I'm under the impression that when you bootstrap, your final results are the original statistic from your sample data, and the standard errors from the bootstrapped trials. However, it seems more intuitive to take the mean statistic from all your trials, rather than just the statistic from the original trial. Is there some statistical intuition why it is one and not the other?

Also, I came across a use case where someone uses bootstrapping using the mean as the statistic. They did their sampling, took the mean of each trial, and used that to calculate the confidence interval around the mean. Is this ok?
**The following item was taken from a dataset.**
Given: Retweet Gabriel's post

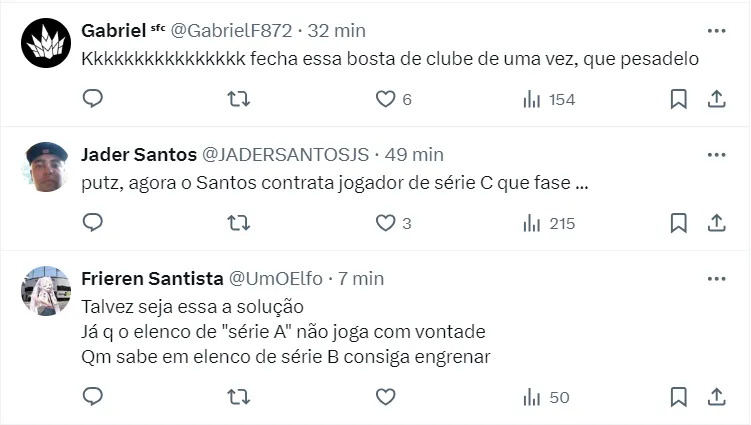Looking at the screenshot, I should pos(238,99).
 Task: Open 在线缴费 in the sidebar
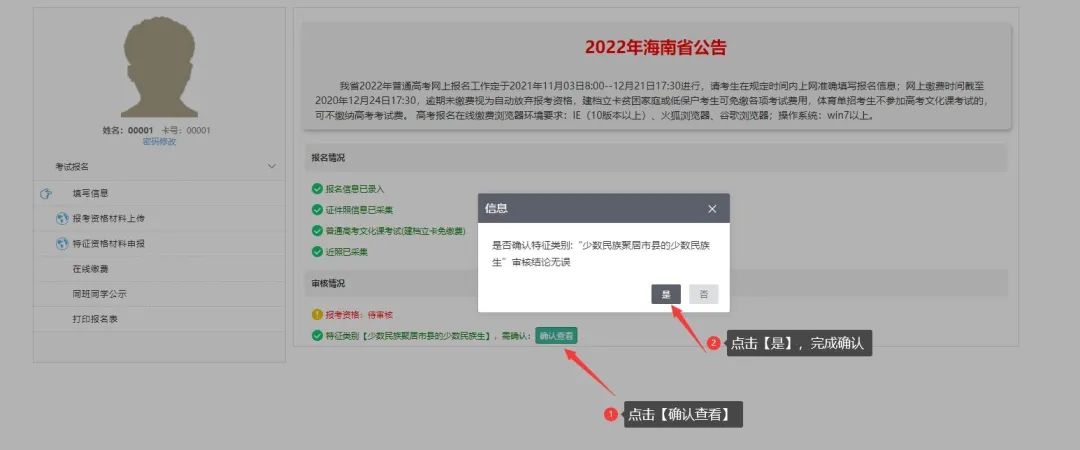point(90,269)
It seems like you could draw confidence intervals using the original data itself, and bootstrapping would artificially lower the standard errors. Again, is there some intuition I could use to understand why this is ok/not ok?

$\endgroup$
1
  • 4
    $\begingroup$ Note that when relying on bootstrap, you use your sample as the (best hypothetical) approximation of the target popuation, hence it makes sense to consider the observed mean, or the "original statistic" as you say --- moreover, it allows to correct for possible bias. Then you reconstruct the sampling distribution of that statistic (arithmetic mean) under sampling with replacement, $\endgroup$
    – chl
    Commented Oct 30, 2020 at 12:29

4 Answers 4

7
$\begingroup$

The idea of the bootstrap is to estimate the sampling distribution of your estimate without making actual assumptions about the distribution of your data.

You usually go for the sampling distribution when you are after the estimates of the standard error and/or confidence intervals. However, your point estimate is fine. Given your data set and without knowing the distribution, the sample mean is still a very good guess about the central tendency of your data. Now, what about the standard error? The bootstrap is a good way getting that estimate without imposing a probabilistic distribution for data.
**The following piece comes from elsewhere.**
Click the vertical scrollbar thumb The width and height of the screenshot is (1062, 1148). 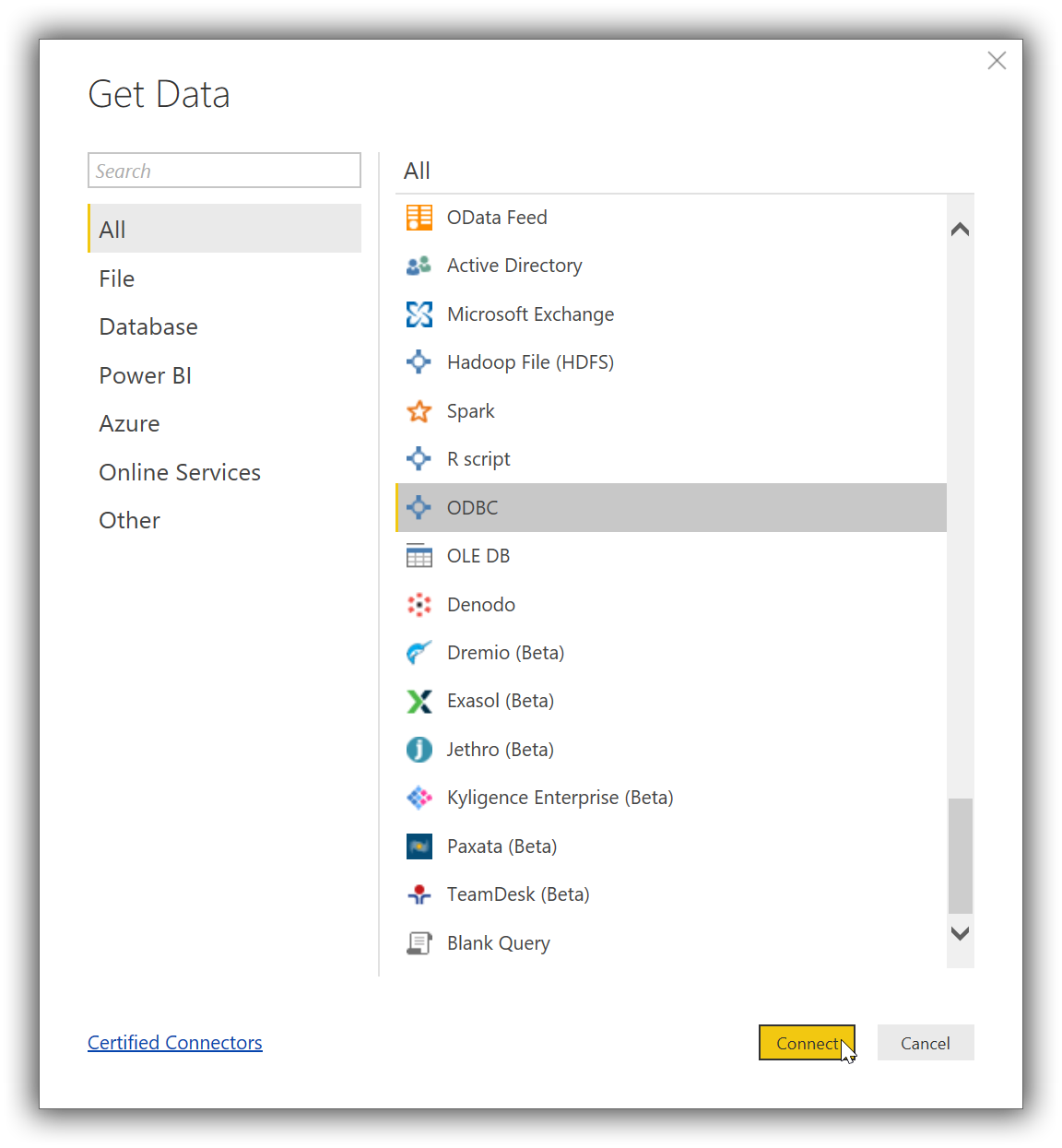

More technically, when building a standard error for a generic statistic, if you knew the sampling distribution of your estimate $\hat \theta$ is $F$, and you wanted to see how far you can be from it's mean $\mu$, the quantity $\hat \theta$ estimates, you could look at the differences from the mean of the sampling distribution $\mu$, namely $\delta$, and make that the focus of your analysis, not $\hat \theta$

$$ \delta = \hat \theta - \mu $$

Now, since we know that $\hat \theta \sim F$, when know that $\delta$ should be related with $F$ minus the constant $\mu$. A type of "standardization" as we do with the normal distribution. And with that in mind, just compute the 80% confidence interval such that

$$ P_F(\delta_{.9} \le \hat \theta - \mu \le \delta_{.1} | \mu) = 0.8 \leftrightarrow P_F(\hat \theta - \delta_{.9} \ge \mu \ge \ \hat \theta - delta_{.1} | \mu) = 0.8 $$

So we just build the CI as $\left[\hat \theta - \delta_{.1}, \hat \theta - \delta_{.9} \right]$. Keep in mind that we don't know $F$ so we cant know $\delta_{.1}$ or $\delta_{.9}$. And we don't want to assume that it is normal and just look at the percentiles of a standard normal distribution either.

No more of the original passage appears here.